Karanfiller bırakıldı
İşçilerin katledildiği yere karanfiller bırakan katılımcılar, ardından İstiklal Caddesi üzerinden Şişhane Parkı’na kadar yürüyerek 1 Mayıs 1989'da burada yaşamını yitiren Mehmet Akif Dalcı’yı andı.

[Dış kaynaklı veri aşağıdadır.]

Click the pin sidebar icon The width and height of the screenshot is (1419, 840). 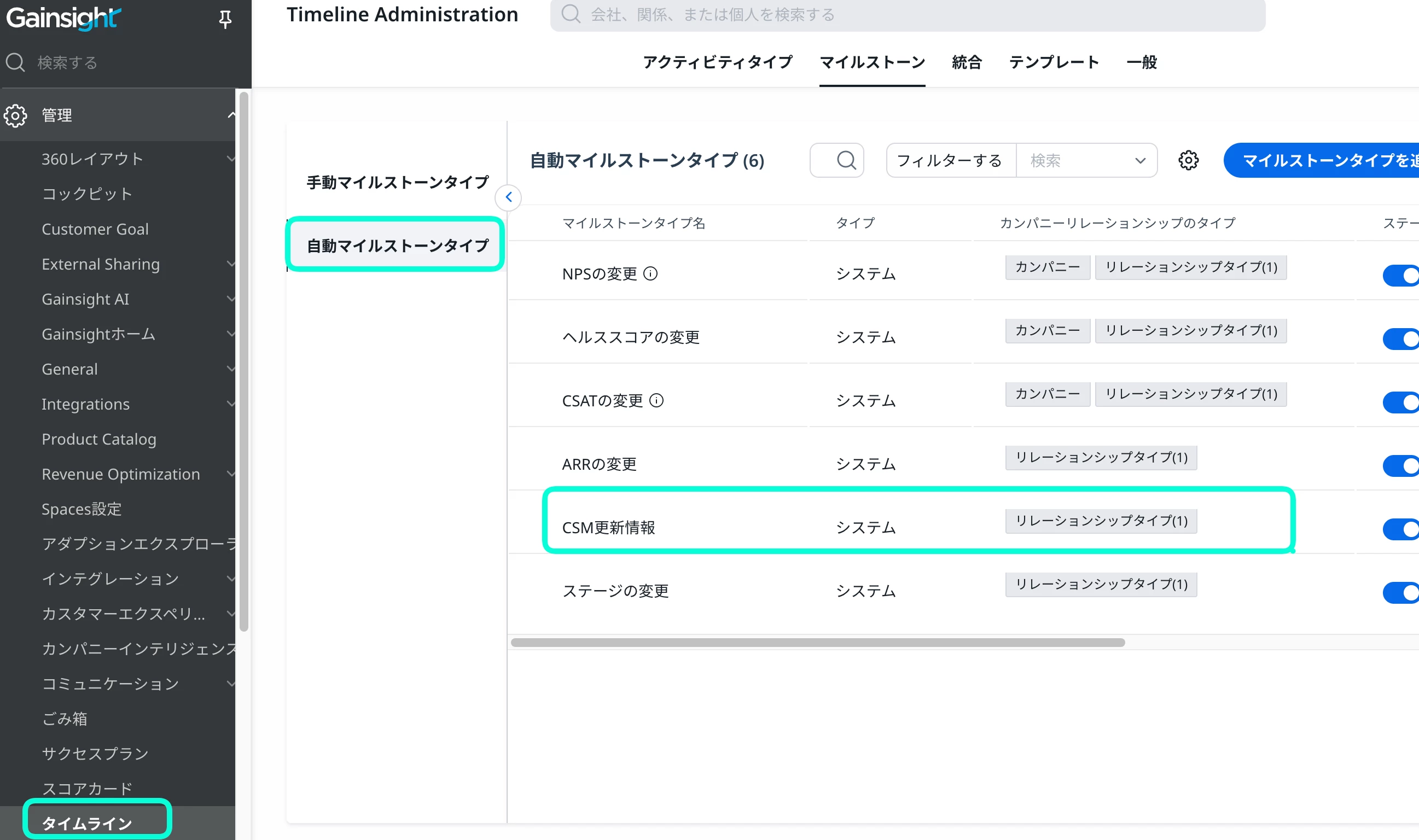(x=225, y=19)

'İktidarın yanlış politikalarına rağmen'
Burada konuşan İstanbul Tabip Odası (İTO) Genel Sekteri Osman Öztürk, sözlerine Mehmet Akif Dalcı’yı anarak başladı. Osman, salgın koşullarında hala çalışan işçilerin durumuna dikkat çekerek, “Salgın boyunca binlerce kişi yaşamını yitirdi. Bunlar arasında sağlık çalışanları da var. İktidarın yanlış politikalarına rağmen sağlık çalışanları mücadelelerini sürdürüyor” dedi.
'Bu düzen değişecek'
Ardından söz alan Kamu Emekçileri Sendikaları Konfederasyonu (KESK) İstanbul Şubeler Platformu Dönem Sözcüsü Ayfer Koçak, salgın boyunca alınmayan tedbirlere işaret etti. Ayfer, emekçiler olarak tepki göstermeye devam edeceklerini vurgularken, “Salgında insan hayatını, canlı hayatını hiçe sayan ve kar hırsı ile dünyayı bir çöplüğe çeviren mantığının çok açık bir şekilde ortaya çıktığı bir dönemi yaşıyoruz. Bu durum en çok da bizim ülkemizde görünür. Düşünün ki hafta içi sokağa çıkmak serbest, fabrikalarda çalışmak serbest, inşaatlar yapmak serbest, ama hafta sonları sokağa çıkmak yasak. Bu çok açık bir şekilde, hepimizi kurban etmeninin açığa çıkışıdır. Bu salgın koşullarında hala işçiler çalışıyor. Bir maske, bir kolonya ve abdest ile korunun diyen iktidar, sermayeye milyarlarca para ayırmaktadır. Bu düzen bu şekilde sürmez, değişecek elbet” şeklinde konuştu.
Konuşmalardan sonra Mehmet Akif Dalcı’nın yaşamını yitirdiği yere karanfiller bırakıldı.